Security Implications:

  This proposal is intended to improve Tor's security by limiting the
  use of insecure protocols.

  Roger added: By adding these warnings for only some of the risky
  behavior, users may do other risky behavior, not get a warning, and
  believe that it is therefore safe. But overall, I think it's better
  to warn for some of it than to warn for none of it.

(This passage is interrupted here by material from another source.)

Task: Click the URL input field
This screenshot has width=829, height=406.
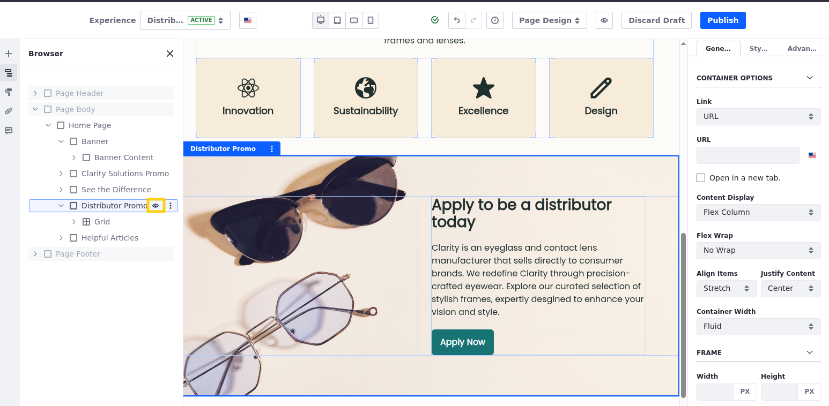Action: (x=747, y=155)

  As an initial step towards mitigating the use of the above-mentioned
  insecure protocols, we propose that the default ports for each respective
  insecure service be blocked at the Tor client's socks proxy. These default
  ports include:

    23 - Telnet
    109 - POP2
    110 - POP3
    143 - IMAP

  Notice that FTP is not included in the proposed list of ports to block. This
  is because FTP is often used anonymously, i.e., without any identifying
  user name or password.

  This blocking scheme can be implemented as a set of flags in the client's
  torrc configuration file:

    BlockInsecureProtocols 0|1
    WarnInsecureProtocols 0|1

  When the warning flag is activated, a message should be displayed to
  the user similar to the message given when Tor's socks proxy is given an IP
  address rather than resolving a host name.

  We recommend that the default torrc configuration file block insecure
  protocols and provide a warning to the user to explain the behavior.

  Finally, there are many popular web pages that do not offer secure
  login features, such as MySpace, and it would be prudent to provide
  additional rules to Privoxy to attempt to protect users from unknowingly
  submitting their login credentials in plain-text.


  None, as the proposed changes are to be implemented in the client.


  [1] Shining Light in Dark Places: A Study of Anonymous Network Usage.
      University of Colorado Technical Report CU-CS-1032-07. August 2007.

  [2] Rogue Nodes Turn Tor Anonymizer Into Eavesdropper's Paradise.
      Wired. September 10, 2007.


  Roger added this feature in
  He also added a status event for Vidalia to recognize attempts to use
  vulnerable-plaintext ports, so it can help the user understand what's
  going on and how to fix it.

Next steps:

  a) Vidalia should learn to recognize this controller status event,
  so we don't leave users out in the cold when we enable this feature.

  b) We should decide which ports to reject by default. The current
  consensus is 23,109,110,143 -- the same set that we warn for now.